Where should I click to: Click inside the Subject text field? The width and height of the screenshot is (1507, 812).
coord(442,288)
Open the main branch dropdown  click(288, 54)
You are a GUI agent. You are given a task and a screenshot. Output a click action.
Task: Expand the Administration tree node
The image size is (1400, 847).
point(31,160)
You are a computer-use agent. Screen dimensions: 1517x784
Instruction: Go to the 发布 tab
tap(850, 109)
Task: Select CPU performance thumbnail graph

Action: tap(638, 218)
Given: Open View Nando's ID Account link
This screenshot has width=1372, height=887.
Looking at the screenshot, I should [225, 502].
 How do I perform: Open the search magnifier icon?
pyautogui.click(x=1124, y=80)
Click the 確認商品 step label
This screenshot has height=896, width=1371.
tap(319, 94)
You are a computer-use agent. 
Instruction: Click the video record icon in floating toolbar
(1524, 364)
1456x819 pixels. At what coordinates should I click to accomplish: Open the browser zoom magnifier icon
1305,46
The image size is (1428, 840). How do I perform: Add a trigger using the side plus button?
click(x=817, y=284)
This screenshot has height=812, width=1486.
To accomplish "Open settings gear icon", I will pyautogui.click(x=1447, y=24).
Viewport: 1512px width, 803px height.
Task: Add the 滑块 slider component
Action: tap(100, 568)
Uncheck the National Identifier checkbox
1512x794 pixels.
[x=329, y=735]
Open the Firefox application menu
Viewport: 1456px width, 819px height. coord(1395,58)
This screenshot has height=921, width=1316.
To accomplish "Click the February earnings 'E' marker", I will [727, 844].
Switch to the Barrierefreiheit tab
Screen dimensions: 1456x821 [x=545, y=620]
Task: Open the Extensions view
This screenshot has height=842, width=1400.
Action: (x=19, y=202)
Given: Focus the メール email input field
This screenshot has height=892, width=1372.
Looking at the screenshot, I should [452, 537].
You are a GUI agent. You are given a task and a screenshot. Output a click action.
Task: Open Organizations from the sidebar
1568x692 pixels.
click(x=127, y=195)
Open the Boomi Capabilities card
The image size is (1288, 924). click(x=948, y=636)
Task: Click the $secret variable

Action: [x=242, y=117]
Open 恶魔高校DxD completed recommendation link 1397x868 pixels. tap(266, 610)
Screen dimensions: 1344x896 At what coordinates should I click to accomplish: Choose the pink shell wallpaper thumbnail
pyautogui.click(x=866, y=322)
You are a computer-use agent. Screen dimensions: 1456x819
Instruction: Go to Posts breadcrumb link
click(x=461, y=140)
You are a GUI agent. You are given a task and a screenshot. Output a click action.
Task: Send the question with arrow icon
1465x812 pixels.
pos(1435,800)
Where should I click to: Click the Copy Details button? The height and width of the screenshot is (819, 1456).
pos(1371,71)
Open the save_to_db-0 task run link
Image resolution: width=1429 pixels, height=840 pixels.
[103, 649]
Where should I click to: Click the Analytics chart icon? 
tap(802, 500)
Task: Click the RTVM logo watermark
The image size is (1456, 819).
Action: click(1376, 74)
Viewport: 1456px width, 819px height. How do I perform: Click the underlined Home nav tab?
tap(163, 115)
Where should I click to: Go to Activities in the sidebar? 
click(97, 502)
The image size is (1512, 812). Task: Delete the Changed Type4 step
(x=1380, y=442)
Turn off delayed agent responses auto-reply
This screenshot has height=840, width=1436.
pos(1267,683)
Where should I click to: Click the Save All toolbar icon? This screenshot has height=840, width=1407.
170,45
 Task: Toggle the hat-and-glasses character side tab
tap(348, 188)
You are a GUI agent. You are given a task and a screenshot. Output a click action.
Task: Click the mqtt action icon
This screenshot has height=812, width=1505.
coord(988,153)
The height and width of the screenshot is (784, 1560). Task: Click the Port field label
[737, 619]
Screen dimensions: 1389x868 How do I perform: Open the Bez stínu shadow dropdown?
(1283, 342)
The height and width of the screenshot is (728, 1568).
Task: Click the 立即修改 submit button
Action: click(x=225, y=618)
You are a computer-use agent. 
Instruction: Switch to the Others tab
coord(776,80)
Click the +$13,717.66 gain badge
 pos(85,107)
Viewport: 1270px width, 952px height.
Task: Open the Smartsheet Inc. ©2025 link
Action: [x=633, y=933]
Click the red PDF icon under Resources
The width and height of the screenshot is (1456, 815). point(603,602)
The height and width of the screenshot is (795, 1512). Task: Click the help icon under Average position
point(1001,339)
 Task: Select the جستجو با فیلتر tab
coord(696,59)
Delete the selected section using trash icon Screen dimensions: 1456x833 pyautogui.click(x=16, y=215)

**YOUR INSTRUCTIONS:**
Starting at the line with "Instruction: Switch to the Others tab", retype each line through the final one in the data above, unchanged and with nothing added.

**WRITTEN SOLUTION:**
Instruction: Switch to the Others tab
coord(776,80)
Click the +$13,717.66 gain badge
 pos(85,107)
Viewport: 1270px width, 952px height.
Task: Open the Smartsheet Inc. ©2025 link
Action: [x=633, y=933]
Click the red PDF icon under Resources
The width and height of the screenshot is (1456, 815). point(603,602)
The height and width of the screenshot is (795, 1512). Task: Click the help icon under Average position
point(1001,339)
 Task: Select the جستجو با فیلتر tab
coord(696,59)
Delete the selected section using trash icon Screen dimensions: 1456x833 pyautogui.click(x=16, y=215)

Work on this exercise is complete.